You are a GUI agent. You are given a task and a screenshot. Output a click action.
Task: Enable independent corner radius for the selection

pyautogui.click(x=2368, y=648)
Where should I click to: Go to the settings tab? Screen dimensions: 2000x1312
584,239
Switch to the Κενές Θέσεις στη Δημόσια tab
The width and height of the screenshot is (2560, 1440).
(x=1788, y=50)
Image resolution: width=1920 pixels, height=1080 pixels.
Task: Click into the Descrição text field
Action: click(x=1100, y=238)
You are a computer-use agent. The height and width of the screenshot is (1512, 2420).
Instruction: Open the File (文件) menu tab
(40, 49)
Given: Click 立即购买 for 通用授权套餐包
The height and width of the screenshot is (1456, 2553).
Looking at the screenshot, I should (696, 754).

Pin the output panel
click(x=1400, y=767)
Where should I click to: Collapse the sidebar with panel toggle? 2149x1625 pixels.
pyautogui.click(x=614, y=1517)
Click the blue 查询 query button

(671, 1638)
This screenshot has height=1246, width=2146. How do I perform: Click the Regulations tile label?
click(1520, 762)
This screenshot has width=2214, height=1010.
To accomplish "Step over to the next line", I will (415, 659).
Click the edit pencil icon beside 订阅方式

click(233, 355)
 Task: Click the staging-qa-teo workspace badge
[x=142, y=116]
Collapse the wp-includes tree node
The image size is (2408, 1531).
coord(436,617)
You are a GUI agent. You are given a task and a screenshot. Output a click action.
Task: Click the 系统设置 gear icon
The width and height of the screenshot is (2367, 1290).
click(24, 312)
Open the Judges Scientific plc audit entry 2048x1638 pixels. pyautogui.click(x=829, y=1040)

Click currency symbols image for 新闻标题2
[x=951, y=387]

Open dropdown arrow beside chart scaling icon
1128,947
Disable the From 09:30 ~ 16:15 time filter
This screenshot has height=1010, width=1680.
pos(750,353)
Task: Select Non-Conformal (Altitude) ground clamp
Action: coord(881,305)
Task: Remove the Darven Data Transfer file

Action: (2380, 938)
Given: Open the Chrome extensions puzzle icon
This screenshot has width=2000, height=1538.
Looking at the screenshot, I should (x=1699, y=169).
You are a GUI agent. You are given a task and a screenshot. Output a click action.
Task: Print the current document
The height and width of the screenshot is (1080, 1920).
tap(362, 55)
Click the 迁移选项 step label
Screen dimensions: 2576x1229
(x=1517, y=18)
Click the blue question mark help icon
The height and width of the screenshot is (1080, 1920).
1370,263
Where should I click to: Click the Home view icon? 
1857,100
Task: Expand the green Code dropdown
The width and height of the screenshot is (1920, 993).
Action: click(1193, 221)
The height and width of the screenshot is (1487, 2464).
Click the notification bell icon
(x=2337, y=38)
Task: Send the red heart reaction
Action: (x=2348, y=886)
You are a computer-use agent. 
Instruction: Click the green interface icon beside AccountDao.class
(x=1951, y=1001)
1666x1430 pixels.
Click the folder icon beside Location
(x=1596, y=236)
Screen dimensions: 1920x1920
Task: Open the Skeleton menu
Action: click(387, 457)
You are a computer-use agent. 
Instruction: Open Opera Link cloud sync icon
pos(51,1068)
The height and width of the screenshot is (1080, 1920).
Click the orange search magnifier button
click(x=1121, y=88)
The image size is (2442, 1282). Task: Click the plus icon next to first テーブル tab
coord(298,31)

* [EXERCISE DESCRIPTION]:
Transcribe the material above. Change nothing in it.

* [TASK ANSWER]:
You are a GUI agent. You are given a task and a screenshot. Output a click action.
Task: Enable independent corner radius for the selection

pyautogui.click(x=2368, y=648)
Where should I click to: Go to the settings tab? Screen dimensions: 2000x1312
584,239
Switch to the Κενές Θέσεις στη Δημόσια tab
The width and height of the screenshot is (2560, 1440).
(x=1788, y=50)
Image resolution: width=1920 pixels, height=1080 pixels.
Task: Click into the Descrição text field
Action: click(x=1100, y=238)
You are a computer-use agent. The height and width of the screenshot is (1512, 2420).
Instruction: Open the File (文件) menu tab
(40, 49)
Given: Click 立即购买 for 通用授权套餐包
The height and width of the screenshot is (1456, 2553).
Looking at the screenshot, I should (696, 754).

Pin the output panel
click(x=1400, y=767)
Where should I click to: Collapse the sidebar with panel toggle? 2149x1625 pixels.
pyautogui.click(x=614, y=1517)
Click the blue 查询 query button

(671, 1638)
This screenshot has height=1246, width=2146. How do I perform: Click the Regulations tile label?
click(1520, 762)
This screenshot has width=2214, height=1010.
To accomplish "Step over to the next line", I will (415, 659).
Click the edit pencil icon beside 订阅方式

click(233, 355)
 Task: Click the staging-qa-teo workspace badge
[x=142, y=116]
Collapse the wp-includes tree node
The image size is (2408, 1531).
coord(436,617)
You are a GUI agent. You are given a task and a screenshot. Output a click action.
Task: Click the 系统设置 gear icon
The width and height of the screenshot is (2367, 1290).
click(24, 312)
Open the Judges Scientific plc audit entry 2048x1638 pixels. pyautogui.click(x=829, y=1040)

Click currency symbols image for 新闻标题2
[x=951, y=387]

Open dropdown arrow beside chart scaling icon
1128,947
Disable the From 09:30 ~ 16:15 time filter
This screenshot has height=1010, width=1680.
pos(750,353)
Task: Select Non-Conformal (Altitude) ground clamp
Action: coord(881,305)
Task: Remove the Darven Data Transfer file

Action: (2380, 938)
Given: Open the Chrome extensions puzzle icon
This screenshot has width=2000, height=1538.
Looking at the screenshot, I should (x=1699, y=169).
You are a GUI agent. You are given a task and a screenshot. Output a click action.
Task: Print the current document
The height and width of the screenshot is (1080, 1920).
tap(362, 55)
Click the 迁移选项 step label
Screen dimensions: 2576x1229
(x=1517, y=18)
Click the blue question mark help icon
The height and width of the screenshot is (1080, 1920).
1370,263
Where should I click to: Click the Home view icon? 
1857,100
Task: Expand the green Code dropdown
The width and height of the screenshot is (1920, 993).
Action: click(1193, 221)
The height and width of the screenshot is (1487, 2464).
Click the notification bell icon
(x=2337, y=38)
Task: Send the red heart reaction
Action: (x=2348, y=886)
You are a computer-use agent. 
Instruction: Click the green interface icon beside AccountDao.class
(x=1951, y=1001)
1666x1430 pixels.
Click the folder icon beside Location
(x=1596, y=236)
Screen dimensions: 1920x1920
Task: Open the Skeleton menu
Action: click(387, 457)
You are a computer-use agent. 
Instruction: Open Opera Link cloud sync icon
pos(51,1068)
The height and width of the screenshot is (1080, 1920).
Click the orange search magnifier button
click(x=1121, y=88)
The image size is (2442, 1282). Task: Click the plus icon next to first テーブル tab
coord(298,31)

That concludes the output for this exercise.